Just in passing, I'd like to comment on the subtle way the movie makes the point about the change in the nature of the US Presidency, or even the way we deal with public officials anywhere. It's remarkable, even startling, to see the casualness of being President in the 1860s... and in the midst of a civil war, at that. Lincoln, out wandering around and dropping in on people, or moving around the streets of Washington in an open carriage. Men with urgent news charging into the White House, up the stairs, and freely barging into the room where the president is working as though he were the clerk behind the counter at a drug store—the scene actually provoked chuckles in the audience. The world may have gotten much smaller in the age of modern communications, but in some ways, it's gotten a lot bigger. That town hall sense of politics is simply gone, gone, gone.

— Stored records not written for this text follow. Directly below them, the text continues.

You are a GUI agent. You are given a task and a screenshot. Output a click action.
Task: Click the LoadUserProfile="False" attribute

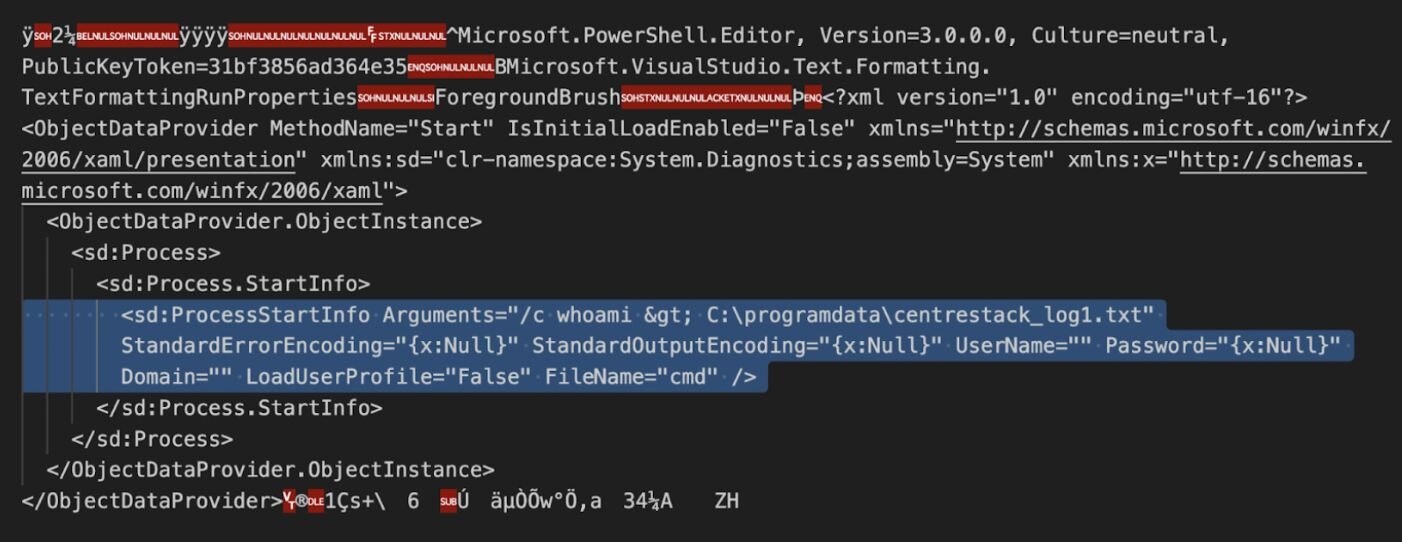(x=389, y=377)
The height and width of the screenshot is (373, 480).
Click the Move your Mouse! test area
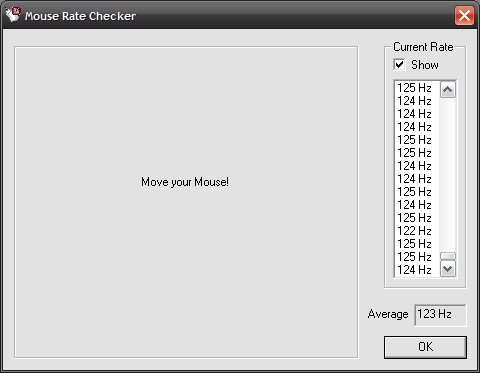[x=186, y=202]
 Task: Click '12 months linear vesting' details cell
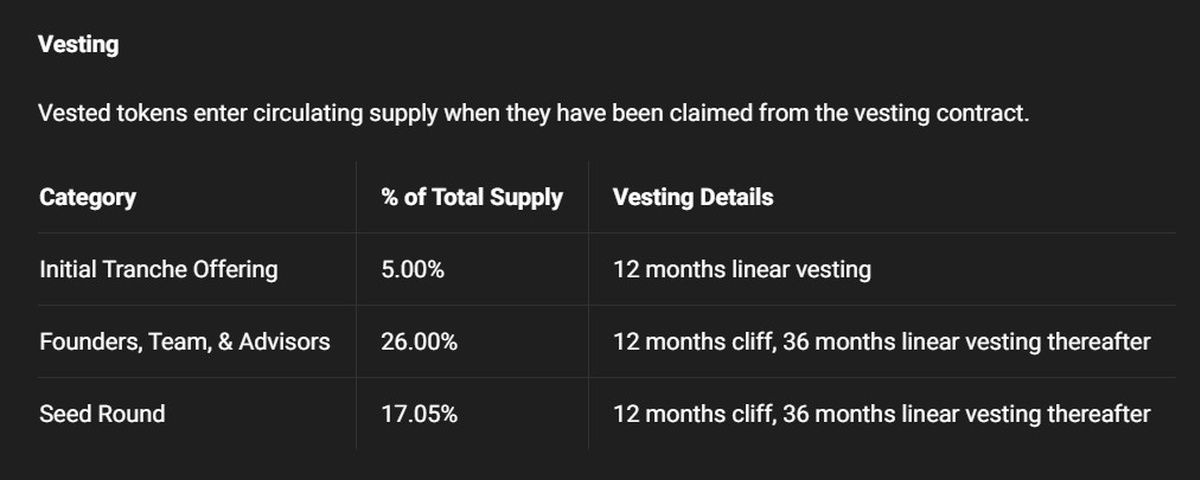tap(742, 269)
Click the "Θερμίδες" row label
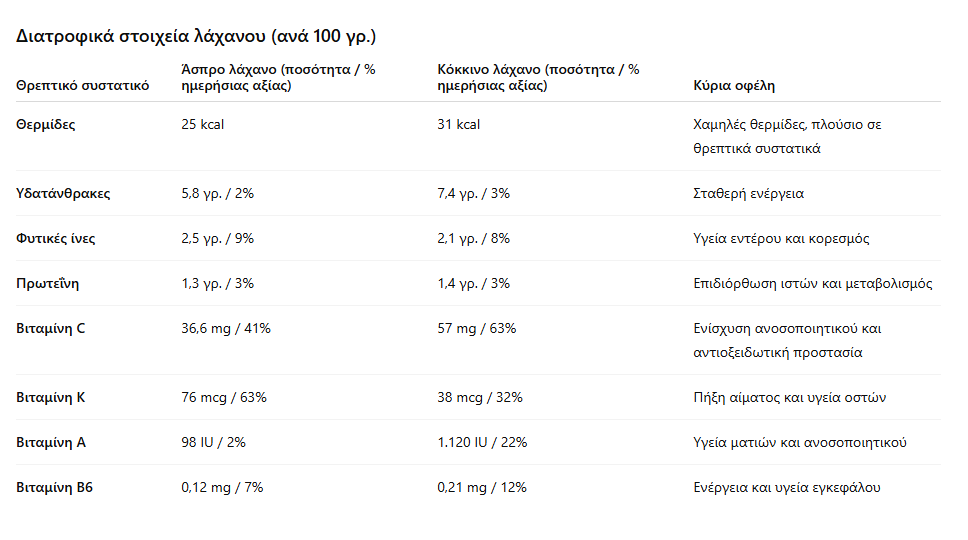Screen dimensions: 968x540 (x=46, y=125)
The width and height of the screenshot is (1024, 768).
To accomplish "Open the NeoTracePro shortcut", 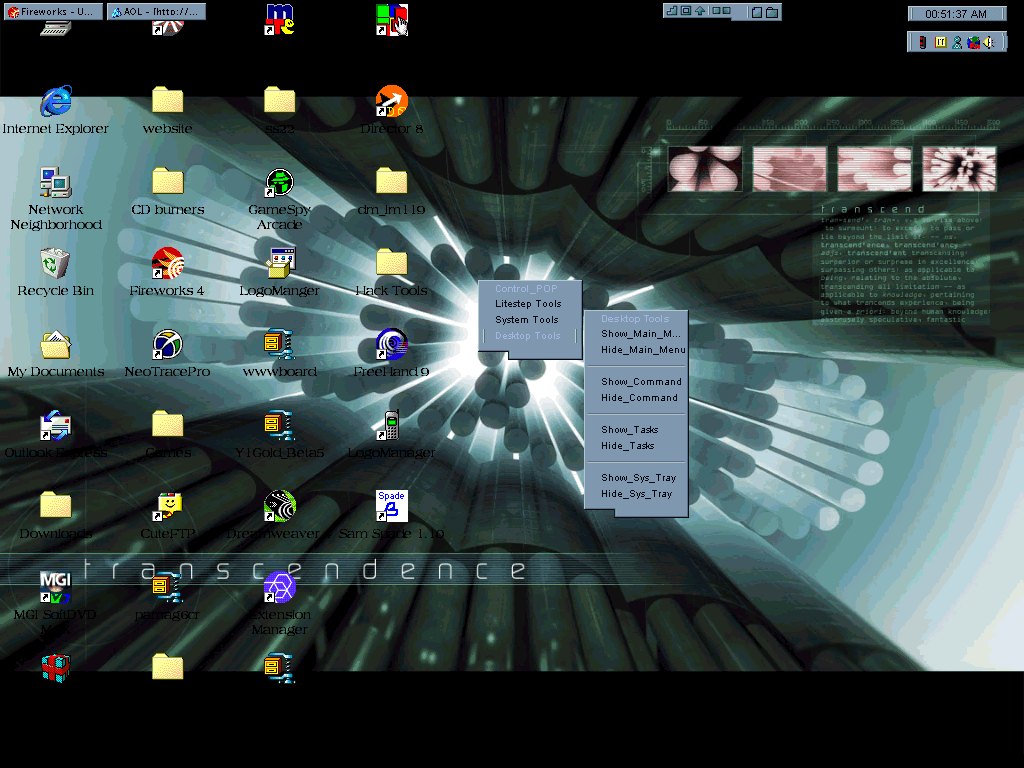I will 167,346.
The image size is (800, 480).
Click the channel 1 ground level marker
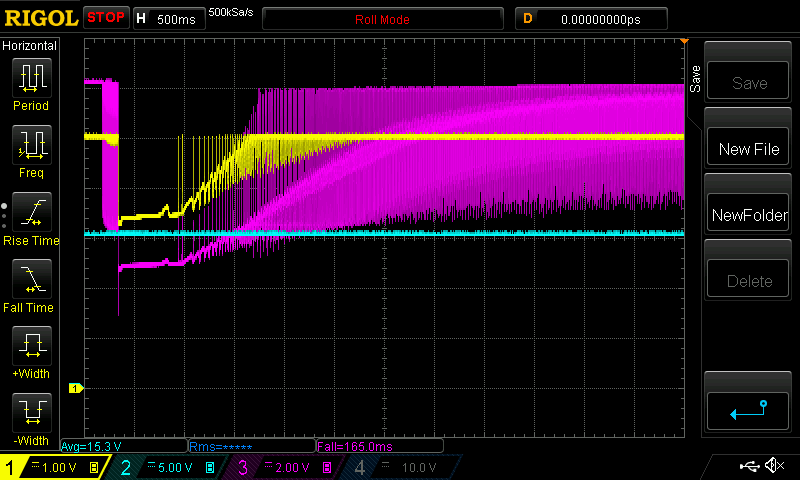tap(73, 388)
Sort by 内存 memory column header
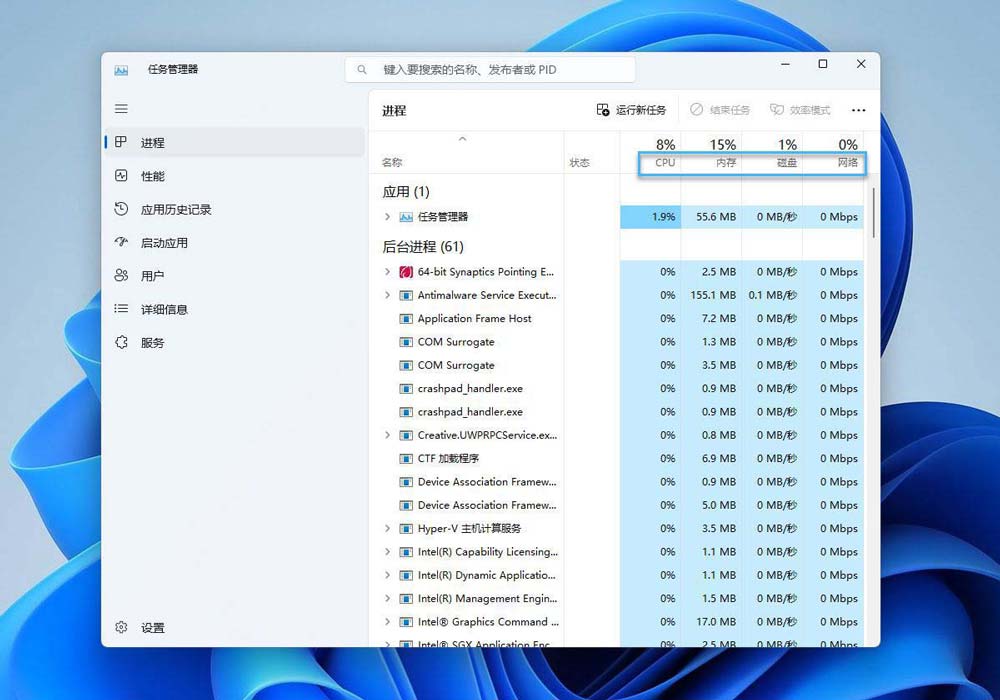This screenshot has width=1000, height=700. click(726, 162)
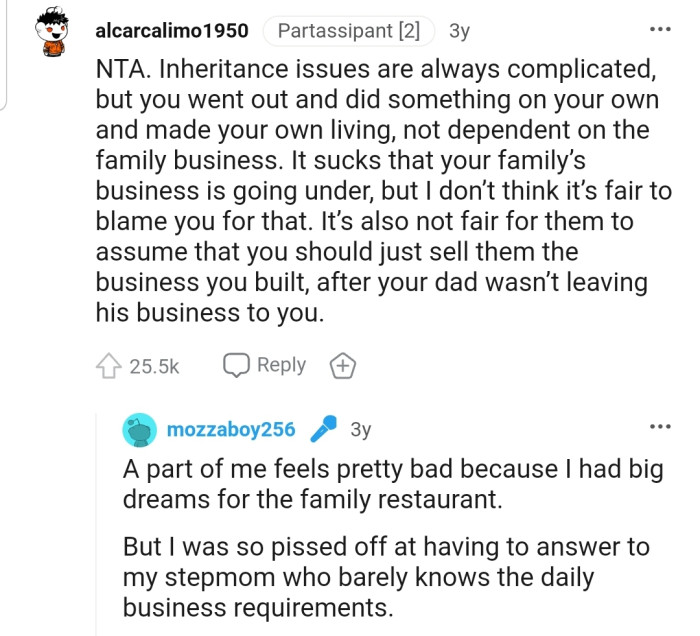Open more options for mozzaboy256's reply
The height and width of the screenshot is (636, 700).
pos(659,428)
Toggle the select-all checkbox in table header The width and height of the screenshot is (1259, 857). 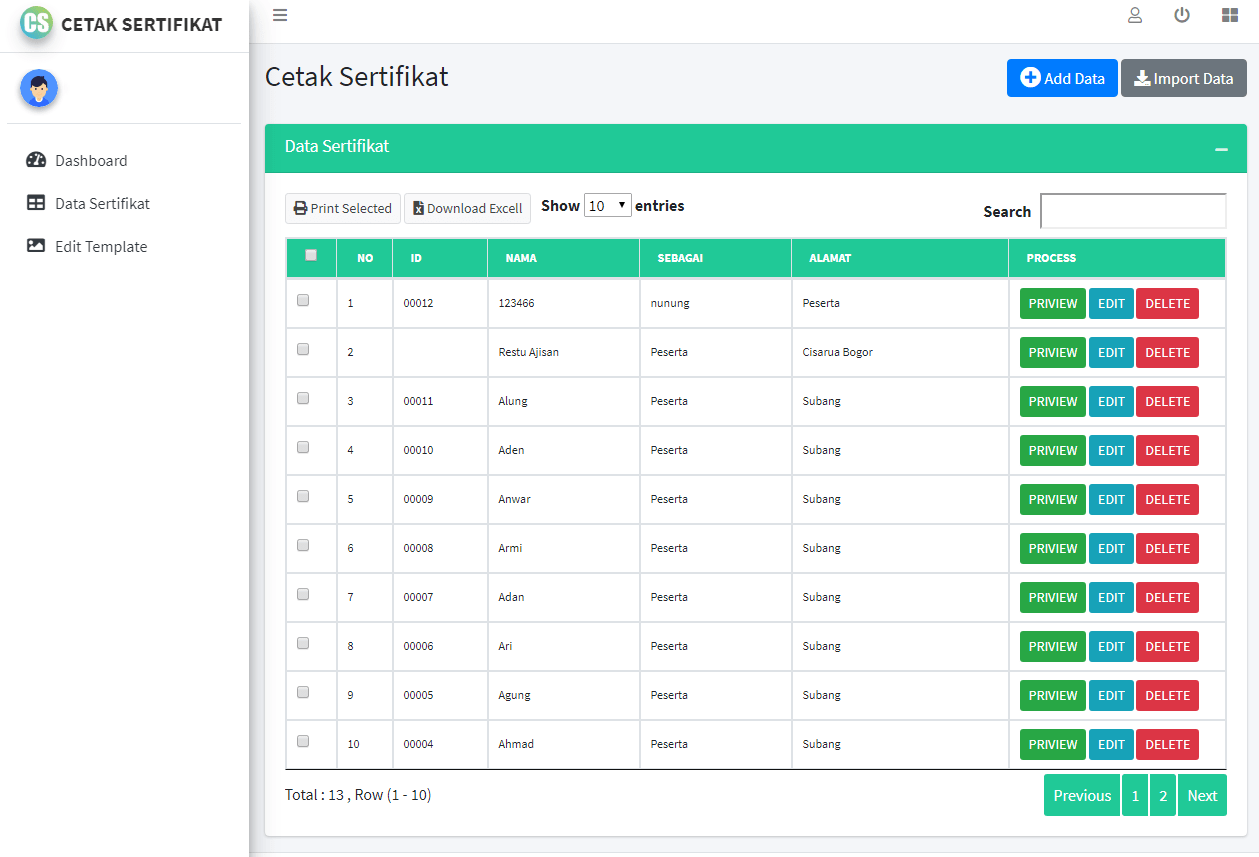311,256
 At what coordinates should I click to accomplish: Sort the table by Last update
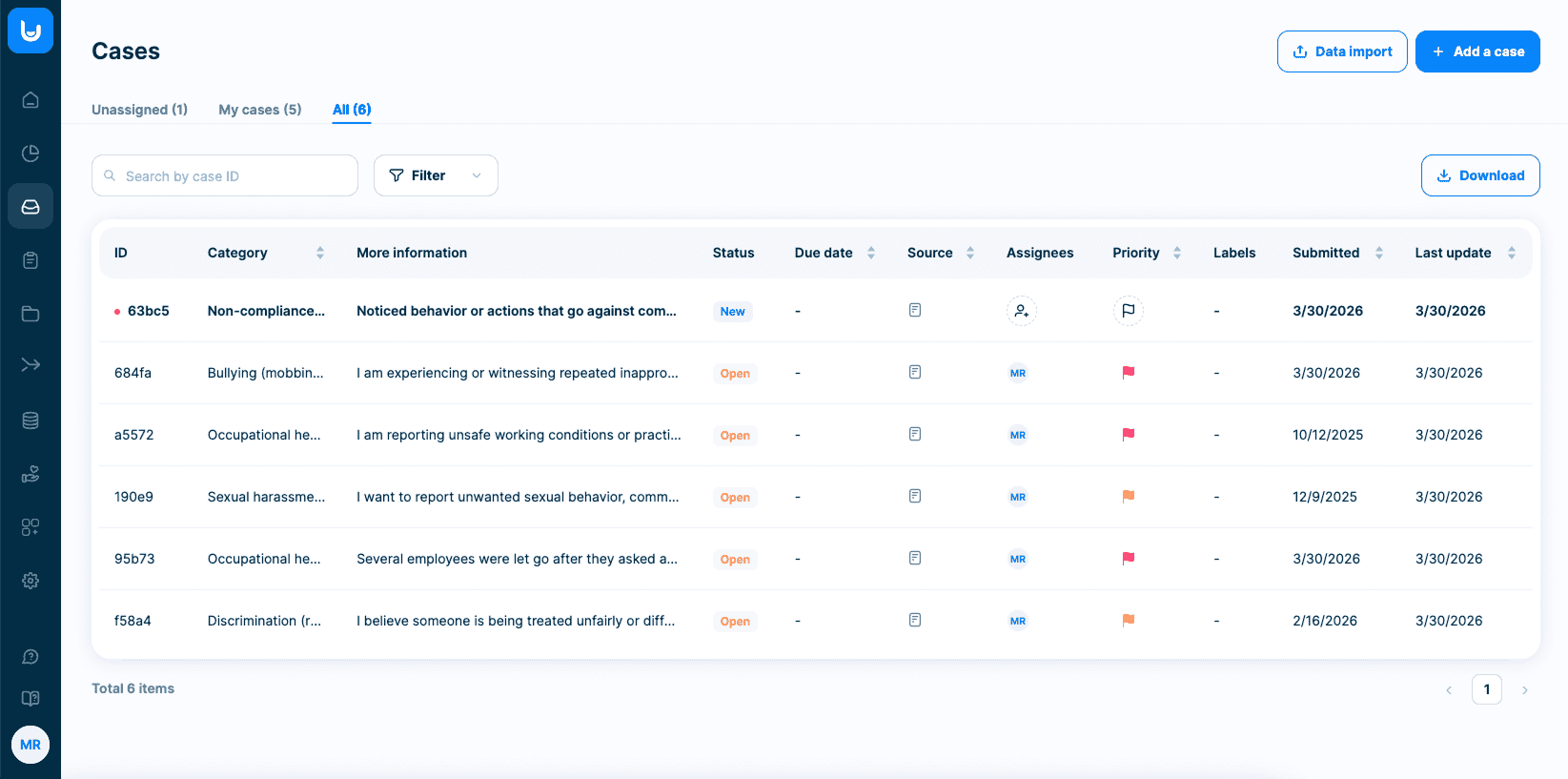1511,253
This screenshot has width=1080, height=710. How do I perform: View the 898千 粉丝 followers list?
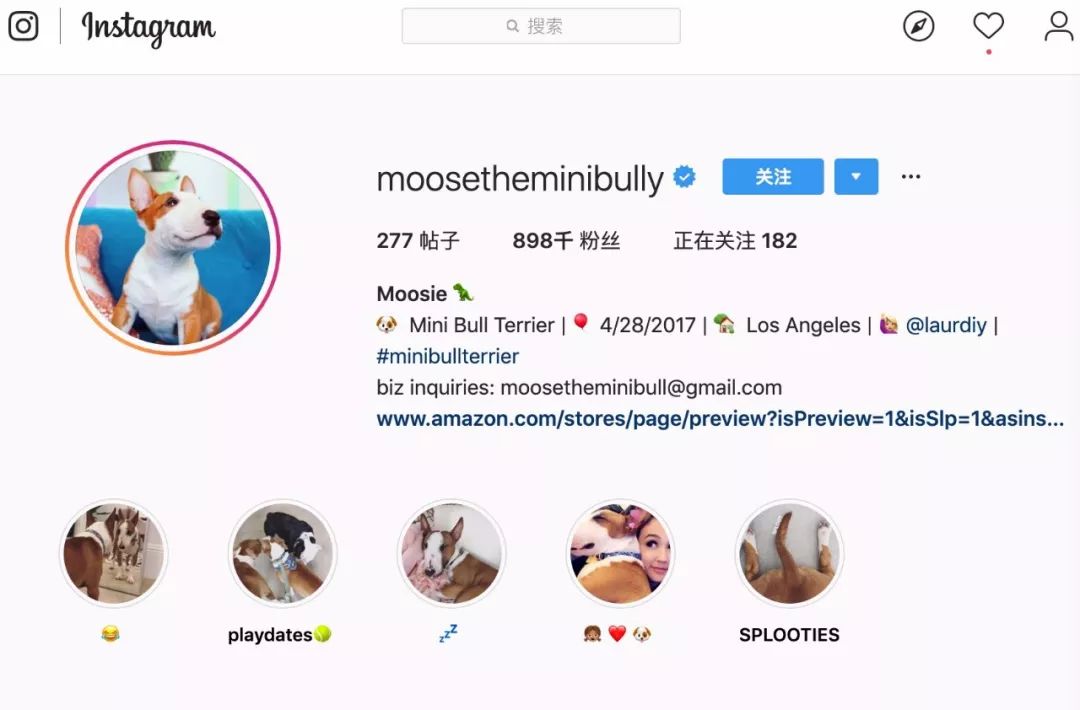coord(566,240)
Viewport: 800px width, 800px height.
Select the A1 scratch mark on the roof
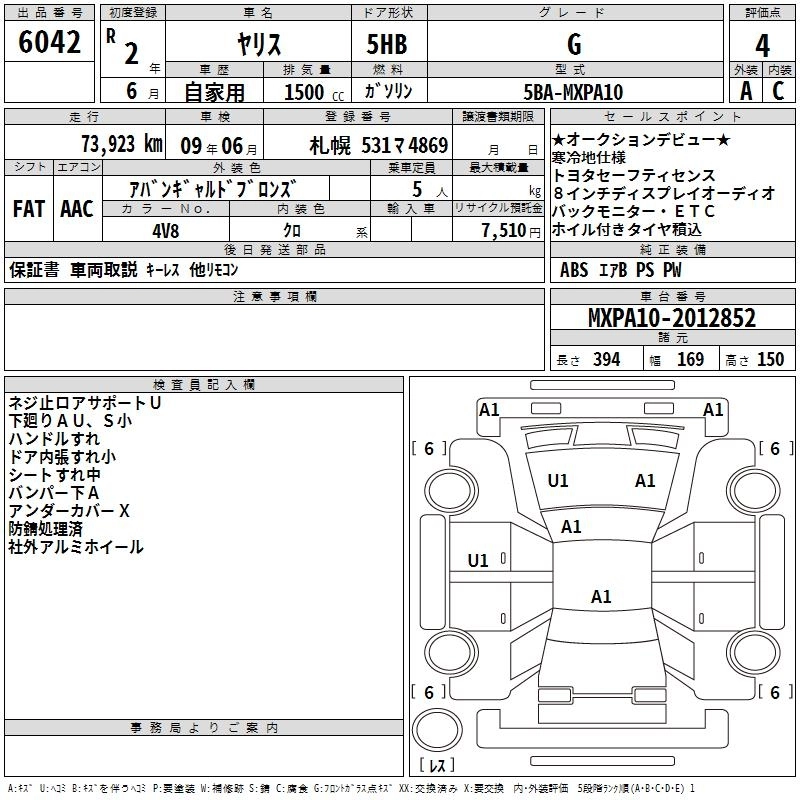600,597
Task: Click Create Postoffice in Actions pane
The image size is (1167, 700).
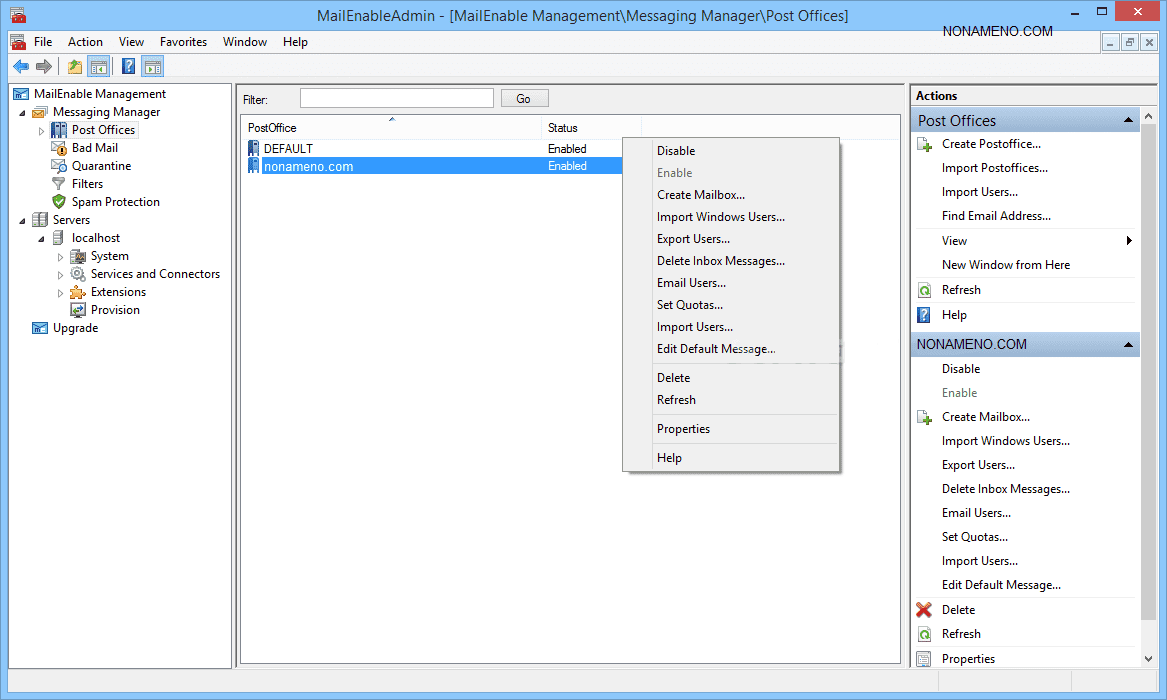Action: coord(990,144)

It's not my country. It's not my constitution, not my war, not my history. Abraham Lincoln was not my president. But none of that matters. Lincoln and the struggle for human rights is simply too big for all those little boxes. No matter where you are, Lincoln is a movie you've got to see. If you're human, you deserve to.

1 comment:

Bridgewater said...

Not having seen the film yet, I nonetheless read your commentary with great interest. It's not as if we needed a spoiler alert--as you say, we all know what's coming--and in any event, I read Doris Kearns Goodwin's Team of Rivals, on which the film was made, after Obama had been elected and was appointing his cabinet from among his own rivals. I had read Gore Vidal's Lincoln and seen the series with Sam Waterston in the eighties. I grew up in a house that had been part of the Underground Railroad; my great-grandparents, both paternal and maternal, socialized with William H. Seward; I toured Seward's museum home several times with schoolmates and often walked by the house on the way to Grampa's (and by Seward's grave on many Decoration Days over the years); and years later, while in grad school, I lived not far from Springfield and visited the Lincoln sites, all of which made Lincoln's story immediate and personal to me. Even if I didn't know diddly about Lincoln, though, I would see this film for Daniel Day-Lewis alone. I had wanted to see Last of the Mohicans because I had grown up on Fenimore Cooper, but I came away feeling doubly enriched, both in the satisfaction of the story (even though they changed Natty Bumppo's name) and in the knowledge that I had seen one of the great actors. Day-Lewis is an eccentric character in his own right, to be sure, but the character immersion for which he is famous apparently had the desired effect, to judge from your singular sensation of having seen Lincoln. David Strathairn, who plays Seward, is also a fine actor; he *was* Edward R. Murrow in Good Night, and Good Luck. I wonder how he, at around six feet, has managed with Seward, who was physically imposing, but small in stature.